Terrence Malick’s films are usually hit or miss with me and Badlands, his first feature length film, was a miss. One thing that I struggle with in film is when characters don’t seem to care about anything. Badlands is a great example of characters like this. Sissy Spacek watches her father get gunned down in front of her and she has less of a reaction then when her dad shot her dog earlier in the film. Martin Sheen’s Kit, who does the shooting, seems to barely care. Even the people that Kit shoots barely seen inconvenienced by it. He shoots his old garbage route buddy Cato, who just lies down in bed and checks himself out in the mirror while bleeding to death. If the characters don’t even care about their own deaths, how is the audience supposed to get invested?

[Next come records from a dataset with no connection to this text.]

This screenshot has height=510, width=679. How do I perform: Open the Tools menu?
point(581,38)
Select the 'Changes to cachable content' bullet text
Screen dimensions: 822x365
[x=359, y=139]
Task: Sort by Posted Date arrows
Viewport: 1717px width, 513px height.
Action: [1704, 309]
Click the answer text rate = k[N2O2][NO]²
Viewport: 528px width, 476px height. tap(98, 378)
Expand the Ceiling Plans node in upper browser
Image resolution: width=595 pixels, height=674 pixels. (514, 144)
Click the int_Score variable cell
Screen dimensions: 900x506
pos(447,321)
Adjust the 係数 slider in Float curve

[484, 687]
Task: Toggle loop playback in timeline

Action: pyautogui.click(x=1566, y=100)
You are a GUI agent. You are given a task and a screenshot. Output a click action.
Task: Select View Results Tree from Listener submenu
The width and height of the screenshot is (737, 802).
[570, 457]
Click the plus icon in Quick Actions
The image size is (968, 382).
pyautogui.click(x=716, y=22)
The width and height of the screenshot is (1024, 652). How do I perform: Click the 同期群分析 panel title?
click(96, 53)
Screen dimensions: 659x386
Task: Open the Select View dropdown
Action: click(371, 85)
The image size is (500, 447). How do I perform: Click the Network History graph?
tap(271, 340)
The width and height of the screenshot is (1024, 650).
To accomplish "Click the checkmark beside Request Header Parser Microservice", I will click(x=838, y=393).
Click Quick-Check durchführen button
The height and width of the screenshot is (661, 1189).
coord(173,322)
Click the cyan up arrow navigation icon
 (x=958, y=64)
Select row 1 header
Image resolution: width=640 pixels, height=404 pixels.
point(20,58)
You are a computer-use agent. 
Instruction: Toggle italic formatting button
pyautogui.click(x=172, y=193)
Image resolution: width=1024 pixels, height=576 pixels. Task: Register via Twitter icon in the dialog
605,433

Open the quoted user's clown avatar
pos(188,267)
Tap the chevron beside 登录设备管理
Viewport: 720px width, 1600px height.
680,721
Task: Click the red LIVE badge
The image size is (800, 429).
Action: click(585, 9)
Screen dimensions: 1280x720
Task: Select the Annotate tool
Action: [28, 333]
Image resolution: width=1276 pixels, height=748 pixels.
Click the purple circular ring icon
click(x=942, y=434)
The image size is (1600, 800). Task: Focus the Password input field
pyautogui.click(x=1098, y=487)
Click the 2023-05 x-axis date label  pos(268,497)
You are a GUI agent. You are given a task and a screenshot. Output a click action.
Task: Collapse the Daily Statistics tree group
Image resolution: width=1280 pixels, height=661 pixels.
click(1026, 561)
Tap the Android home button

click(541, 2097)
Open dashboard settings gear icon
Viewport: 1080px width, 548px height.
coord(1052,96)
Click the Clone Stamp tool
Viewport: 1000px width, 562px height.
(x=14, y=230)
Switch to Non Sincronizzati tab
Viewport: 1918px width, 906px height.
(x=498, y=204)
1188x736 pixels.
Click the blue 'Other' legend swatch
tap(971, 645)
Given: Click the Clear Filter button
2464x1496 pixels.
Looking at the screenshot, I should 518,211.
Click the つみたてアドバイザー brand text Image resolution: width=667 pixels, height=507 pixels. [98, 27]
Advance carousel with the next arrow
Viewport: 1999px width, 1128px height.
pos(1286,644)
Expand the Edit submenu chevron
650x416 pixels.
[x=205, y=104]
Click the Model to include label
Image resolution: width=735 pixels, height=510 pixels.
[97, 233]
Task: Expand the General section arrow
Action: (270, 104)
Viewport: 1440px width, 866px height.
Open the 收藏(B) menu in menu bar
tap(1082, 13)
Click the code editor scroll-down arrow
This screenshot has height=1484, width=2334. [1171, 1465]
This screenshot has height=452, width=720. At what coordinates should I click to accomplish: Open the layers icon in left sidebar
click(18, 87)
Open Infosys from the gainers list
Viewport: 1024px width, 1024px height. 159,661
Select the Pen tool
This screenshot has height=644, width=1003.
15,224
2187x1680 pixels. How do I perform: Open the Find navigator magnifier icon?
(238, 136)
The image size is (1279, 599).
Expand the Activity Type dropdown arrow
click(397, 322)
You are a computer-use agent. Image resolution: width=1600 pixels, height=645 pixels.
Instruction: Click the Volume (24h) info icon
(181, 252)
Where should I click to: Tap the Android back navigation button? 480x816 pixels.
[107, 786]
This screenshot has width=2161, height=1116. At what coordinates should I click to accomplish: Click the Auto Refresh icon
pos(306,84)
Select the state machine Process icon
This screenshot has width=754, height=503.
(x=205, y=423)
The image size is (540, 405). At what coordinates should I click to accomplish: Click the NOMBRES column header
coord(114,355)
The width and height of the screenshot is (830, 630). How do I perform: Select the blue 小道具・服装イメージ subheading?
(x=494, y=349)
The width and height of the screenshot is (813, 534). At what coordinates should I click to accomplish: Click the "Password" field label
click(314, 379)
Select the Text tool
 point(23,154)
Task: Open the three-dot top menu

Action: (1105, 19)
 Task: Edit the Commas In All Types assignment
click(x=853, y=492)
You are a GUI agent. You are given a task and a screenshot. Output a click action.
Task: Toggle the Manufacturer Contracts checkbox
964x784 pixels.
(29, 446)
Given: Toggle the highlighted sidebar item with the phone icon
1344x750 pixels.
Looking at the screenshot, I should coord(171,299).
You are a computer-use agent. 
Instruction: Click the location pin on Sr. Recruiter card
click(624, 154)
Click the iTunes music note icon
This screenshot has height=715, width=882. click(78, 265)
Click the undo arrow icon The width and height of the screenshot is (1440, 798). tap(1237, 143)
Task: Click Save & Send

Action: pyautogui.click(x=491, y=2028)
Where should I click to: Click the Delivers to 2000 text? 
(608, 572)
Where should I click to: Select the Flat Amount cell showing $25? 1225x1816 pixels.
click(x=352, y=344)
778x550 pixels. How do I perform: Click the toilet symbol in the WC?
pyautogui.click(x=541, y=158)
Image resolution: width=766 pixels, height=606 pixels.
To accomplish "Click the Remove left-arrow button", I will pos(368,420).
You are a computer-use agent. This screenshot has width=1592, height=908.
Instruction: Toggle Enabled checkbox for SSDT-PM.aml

I understand that Malick is trying not to judge the actions of his characters but I think he could have found a way to achieve that while still making a more interesting film. Spacek basically follows Kit around and never does the killing herself, though she is certainly complicit. But you understand why she would follow Kit. He is handsome and capable and he has strong opinions. He is also charming when he wants to be. I liked at the end how all the cops and men at the airplane hangar are fascinated by him and want all the things in his pockets.
I didn’t completely dislike the film. I was mostly just bored by it, which is often my criticism of Malick’s films. They are often meditative and self-reflective, which works for me in a film like The New World, but left me cold in films like Badlands and The Tree of Life.
Badlands is available on Filmstruck.
I guess I have the opposite of your reaction to each of those Malick films! I thought this film did judge Kit as being (aside from irredeemably amoral) a lot of grandiose talk without much real thought behind it. Sissy Spacek’s character doesn’t judge him (at first) because (like him) she’s young and hasn’t wised up yet.